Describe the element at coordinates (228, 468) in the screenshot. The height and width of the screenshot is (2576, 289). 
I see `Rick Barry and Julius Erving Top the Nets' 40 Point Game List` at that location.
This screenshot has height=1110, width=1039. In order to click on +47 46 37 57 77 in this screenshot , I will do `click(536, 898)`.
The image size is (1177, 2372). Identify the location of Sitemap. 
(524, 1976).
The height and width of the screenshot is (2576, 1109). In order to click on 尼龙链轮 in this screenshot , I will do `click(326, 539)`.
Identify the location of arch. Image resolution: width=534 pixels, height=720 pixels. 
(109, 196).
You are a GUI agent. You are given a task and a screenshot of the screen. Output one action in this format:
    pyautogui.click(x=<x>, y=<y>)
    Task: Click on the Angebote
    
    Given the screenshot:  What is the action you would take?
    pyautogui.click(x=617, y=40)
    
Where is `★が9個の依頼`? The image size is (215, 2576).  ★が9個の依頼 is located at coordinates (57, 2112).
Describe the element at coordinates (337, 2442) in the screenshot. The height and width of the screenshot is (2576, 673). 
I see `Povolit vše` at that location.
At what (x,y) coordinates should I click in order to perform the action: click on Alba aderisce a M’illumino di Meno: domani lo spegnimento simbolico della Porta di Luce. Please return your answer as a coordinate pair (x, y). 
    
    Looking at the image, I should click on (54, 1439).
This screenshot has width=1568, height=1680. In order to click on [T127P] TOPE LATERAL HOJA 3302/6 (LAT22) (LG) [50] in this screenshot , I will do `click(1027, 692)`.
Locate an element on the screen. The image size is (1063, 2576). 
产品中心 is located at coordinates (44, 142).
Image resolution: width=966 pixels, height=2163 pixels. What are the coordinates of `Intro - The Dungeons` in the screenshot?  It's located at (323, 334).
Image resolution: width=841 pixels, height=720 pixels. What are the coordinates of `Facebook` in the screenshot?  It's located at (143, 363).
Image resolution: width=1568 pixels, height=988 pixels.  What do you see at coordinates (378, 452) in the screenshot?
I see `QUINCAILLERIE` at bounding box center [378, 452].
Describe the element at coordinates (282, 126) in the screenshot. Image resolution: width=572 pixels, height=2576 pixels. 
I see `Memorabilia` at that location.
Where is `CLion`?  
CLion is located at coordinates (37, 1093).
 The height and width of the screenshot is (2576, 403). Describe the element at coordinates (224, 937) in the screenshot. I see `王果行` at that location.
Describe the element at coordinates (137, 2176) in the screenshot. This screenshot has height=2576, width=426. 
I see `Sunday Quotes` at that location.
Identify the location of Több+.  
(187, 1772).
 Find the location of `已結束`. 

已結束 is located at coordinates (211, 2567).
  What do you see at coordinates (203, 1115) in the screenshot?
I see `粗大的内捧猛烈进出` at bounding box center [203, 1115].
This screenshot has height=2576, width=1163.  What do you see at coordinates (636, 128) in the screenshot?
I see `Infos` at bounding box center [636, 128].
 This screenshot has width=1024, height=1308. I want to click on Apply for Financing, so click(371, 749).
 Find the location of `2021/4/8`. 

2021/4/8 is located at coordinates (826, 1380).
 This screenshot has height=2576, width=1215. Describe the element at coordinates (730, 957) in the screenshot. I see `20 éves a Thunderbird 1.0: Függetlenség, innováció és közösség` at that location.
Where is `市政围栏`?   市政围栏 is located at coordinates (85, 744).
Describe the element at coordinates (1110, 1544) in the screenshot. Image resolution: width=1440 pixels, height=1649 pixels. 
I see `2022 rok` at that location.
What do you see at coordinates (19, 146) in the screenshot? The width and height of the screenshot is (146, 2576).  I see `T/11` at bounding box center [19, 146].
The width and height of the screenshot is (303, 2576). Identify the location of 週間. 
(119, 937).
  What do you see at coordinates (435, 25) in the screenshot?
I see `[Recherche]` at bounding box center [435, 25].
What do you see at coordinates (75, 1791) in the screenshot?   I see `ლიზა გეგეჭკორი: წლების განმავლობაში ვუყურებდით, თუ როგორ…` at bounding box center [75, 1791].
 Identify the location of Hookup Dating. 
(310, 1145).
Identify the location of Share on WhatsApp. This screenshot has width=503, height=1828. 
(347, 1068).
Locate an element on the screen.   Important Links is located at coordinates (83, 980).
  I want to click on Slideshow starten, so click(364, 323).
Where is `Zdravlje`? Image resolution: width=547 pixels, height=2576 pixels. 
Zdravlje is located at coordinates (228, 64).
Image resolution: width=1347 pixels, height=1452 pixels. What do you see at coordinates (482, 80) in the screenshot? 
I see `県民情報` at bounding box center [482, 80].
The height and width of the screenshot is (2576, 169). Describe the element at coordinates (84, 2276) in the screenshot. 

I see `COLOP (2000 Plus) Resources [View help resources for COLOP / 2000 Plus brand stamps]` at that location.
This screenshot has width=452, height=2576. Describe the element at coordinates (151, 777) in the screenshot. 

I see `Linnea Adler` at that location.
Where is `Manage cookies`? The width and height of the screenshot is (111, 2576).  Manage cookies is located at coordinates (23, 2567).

------------------------------------------------

• _WHAT THE TASK REQUIRES_
Copy out the full listing above verbatim, from its first line to its last.

• _COMPLETE RESPONSE_
Describe the element at coordinates (228, 468) in the screenshot. The height and width of the screenshot is (2576, 289). 
I see `Rick Barry and Julius Erving Top the Nets' 40 Point Game List` at that location.
This screenshot has height=1110, width=1039. In order to click on +47 46 37 57 77 in this screenshot , I will do `click(536, 898)`.
The image size is (1177, 2372). Identify the location of Sitemap. 
(524, 1976).
The height and width of the screenshot is (2576, 1109). In order to click on 尼龙链轮 in this screenshot , I will do `click(326, 539)`.
Identify the location of arch. Image resolution: width=534 pixels, height=720 pixels. 
(109, 196).
You are a GUI agent. You are given a task and a screenshot of the screen. Output one action in this format:
    pyautogui.click(x=<x>, y=<y>)
    Task: Click on the Angebote
    
    Given the screenshot:  What is the action you would take?
    pyautogui.click(x=617, y=40)
    
Where is `★が9個の依頼`? The image size is (215, 2576).  ★が9個の依頼 is located at coordinates (57, 2112).
Describe the element at coordinates (337, 2442) in the screenshot. The height and width of the screenshot is (2576, 673). 
I see `Povolit vše` at that location.
At what (x,y) coordinates should I click in order to perform the action: click on Alba aderisce a M’illumino di Meno: domani lo spegnimento simbolico della Porta di Luce. Please return your answer as a coordinate pair (x, y). 
    
    Looking at the image, I should click on (54, 1439).
This screenshot has width=1568, height=1680. In order to click on [T127P] TOPE LATERAL HOJA 3302/6 (LAT22) (LG) [50] in this screenshot , I will do `click(1027, 692)`.
Locate an element on the screen. The image size is (1063, 2576). 
产品中心 is located at coordinates (44, 142).
Image resolution: width=966 pixels, height=2163 pixels. What are the coordinates of `Intro - The Dungeons` in the screenshot?  It's located at (323, 334).
Image resolution: width=841 pixels, height=720 pixels. What are the coordinates of `Facebook` in the screenshot?  It's located at (143, 363).
Image resolution: width=1568 pixels, height=988 pixels.  What do you see at coordinates (378, 452) in the screenshot?
I see `QUINCAILLERIE` at bounding box center [378, 452].
Describe the element at coordinates (282, 126) in the screenshot. Image resolution: width=572 pixels, height=2576 pixels. 
I see `Memorabilia` at that location.
Where is `CLion`?  
CLion is located at coordinates (37, 1093).
 The height and width of the screenshot is (2576, 403). Describe the element at coordinates (224, 937) in the screenshot. I see `王果行` at that location.
Describe the element at coordinates (137, 2176) in the screenshot. This screenshot has height=2576, width=426. 
I see `Sunday Quotes` at that location.
Identify the location of Több+.  
(187, 1772).
 Find the location of `已結束`. 

已結束 is located at coordinates (211, 2567).
  What do you see at coordinates (203, 1115) in the screenshot?
I see `粗大的内捧猛烈进出` at bounding box center [203, 1115].
This screenshot has height=2576, width=1163.  What do you see at coordinates (636, 128) in the screenshot?
I see `Infos` at bounding box center [636, 128].
 This screenshot has width=1024, height=1308. I want to click on Apply for Financing, so click(371, 749).
 Find the location of `2021/4/8`. 

2021/4/8 is located at coordinates (826, 1380).
 This screenshot has height=2576, width=1215. Describe the element at coordinates (730, 957) in the screenshot. I see `20 éves a Thunderbird 1.0: Függetlenség, innováció és közösség` at that location.
Where is `市政围栏`?   市政围栏 is located at coordinates (85, 744).
Describe the element at coordinates (1110, 1544) in the screenshot. Image resolution: width=1440 pixels, height=1649 pixels. 
I see `2022 rok` at that location.
What do you see at coordinates (19, 146) in the screenshot? The width and height of the screenshot is (146, 2576).  I see `T/11` at bounding box center [19, 146].
The width and height of the screenshot is (303, 2576). Identify the location of 週間. 
(119, 937).
  What do you see at coordinates (435, 25) in the screenshot?
I see `[Recherche]` at bounding box center [435, 25].
What do you see at coordinates (75, 1791) in the screenshot?   I see `ლიზა გეგეჭკორი: წლების განმავლობაში ვუყურებდით, თუ როგორ…` at bounding box center [75, 1791].
 Identify the location of Hookup Dating. 
(310, 1145).
Identify the location of Share on WhatsApp. This screenshot has width=503, height=1828. 
(347, 1068).
Locate an element on the screen.   Important Links is located at coordinates (83, 980).
  I want to click on Slideshow starten, so click(364, 323).
Where is `Zdravlje`? Image resolution: width=547 pixels, height=2576 pixels. 
Zdravlje is located at coordinates (228, 64).
Image resolution: width=1347 pixels, height=1452 pixels. What do you see at coordinates (482, 80) in the screenshot? 
I see `県民情報` at bounding box center [482, 80].
The height and width of the screenshot is (2576, 169). Describe the element at coordinates (84, 2276) in the screenshot. 

I see `COLOP (2000 Plus) Resources [View help resources for COLOP / 2000 Plus brand stamps]` at that location.
This screenshot has width=452, height=2576. Describe the element at coordinates (151, 777) in the screenshot. 

I see `Linnea Adler` at that location.
Where is `Manage cookies`? The width and height of the screenshot is (111, 2576).  Manage cookies is located at coordinates (23, 2567).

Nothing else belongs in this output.